I'll vote, and pass it on to my friends. =)
Dog food is super expensive now-a-days so that would be great for a years free food.


----------



## Brandy456 (Jul 13, 2009)

Ahaa, I'm going to put a link on another forum im on, I have my friends votes, and one actually put it as his personalmessage on msn ( hope you don't mind )


----------



## NorthernAutumn (Jul 13, 2009)

Voted!


----------



## Elf Mommy (Jul 13, 2009)

Voted and Facebook'd for my friends to vote.


----------



## Luvmyzoocrew (Jul 13, 2009)

voted and great idea minda


----------



## Luvmyzoocrew (Jul 13, 2009)

face booked it too


----------



## Brandy456 (Jul 13, 2009)

^ me too =)


----------



## Pipp (Jul 13, 2009)

:bump


----------



## CKGS (Jul 13, 2009)

I voted for him! He was my fav! I have a soft spot for GSDs. They are my fav breed.


----------



## Luvr of Wabbits and Polar Bears (Jul 13, 2009)

Voted about 5 times now  I'll keep going through out the day/evening


----------



## SweetSassy (Jul 13, 2009)

voted-- your dog is gorgeous!!


----------



## MyLOVEABLES!! (Jul 14, 2009)

Jaxson is gorgeous.
I will keep voting i know how expensive dog food is now days!


----------



## MyLOVEABLES!! (Jul 14, 2009)

Its my homepage so i can vote "every 24hours"


----------



## drunkenbunnyhugger (Jul 14, 2009)

Thank you SO MUCH everyone! I knew I could count on my "bunny people"! Animal people in general are just the best. 

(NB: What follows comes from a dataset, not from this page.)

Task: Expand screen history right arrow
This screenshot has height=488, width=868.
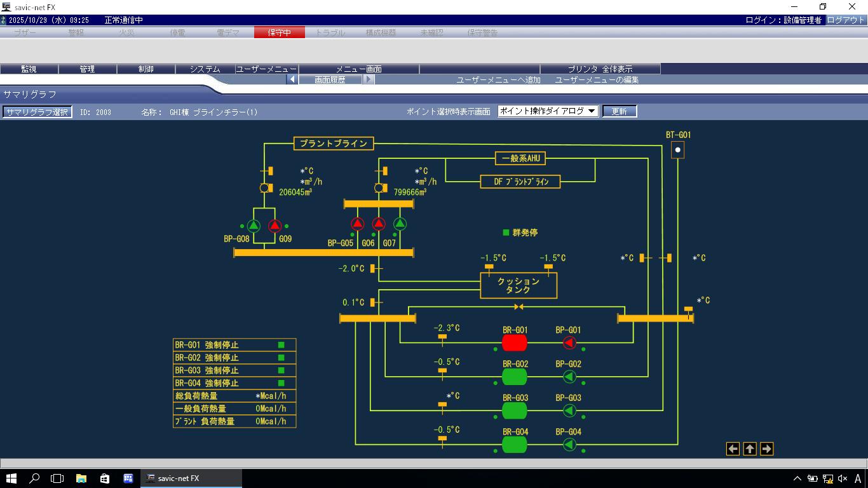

I made a little webpage about Jaxson to kind of tell his story a bit more and it has some more pictures, plus you can check out the rest of my pet blog (it has bunny pictures!) if you want:
http://tinyurl.com/jax08

Thank you so much for voting everyone! We were down by 300, and now only down by 100! Yaaay!


----------



## Malexis (Jul 15, 2009)

Voted! That is the dog food i just started feeding my very picky dog, and he loves it! I hope you win!


----------



## seniorcats (Jul 15, 2009)

Hey Tara! We voted and will keep on voting. I also posted on some craft boards with many dog loving members.
The Kelly family, who own BilJac, are long time friends. Their head quarters is right down the road from the motel you stayed in during the Ohio Bunny Meet Up. Small world! 

I am so sorry to read that Baxter passed away. RIP Bax.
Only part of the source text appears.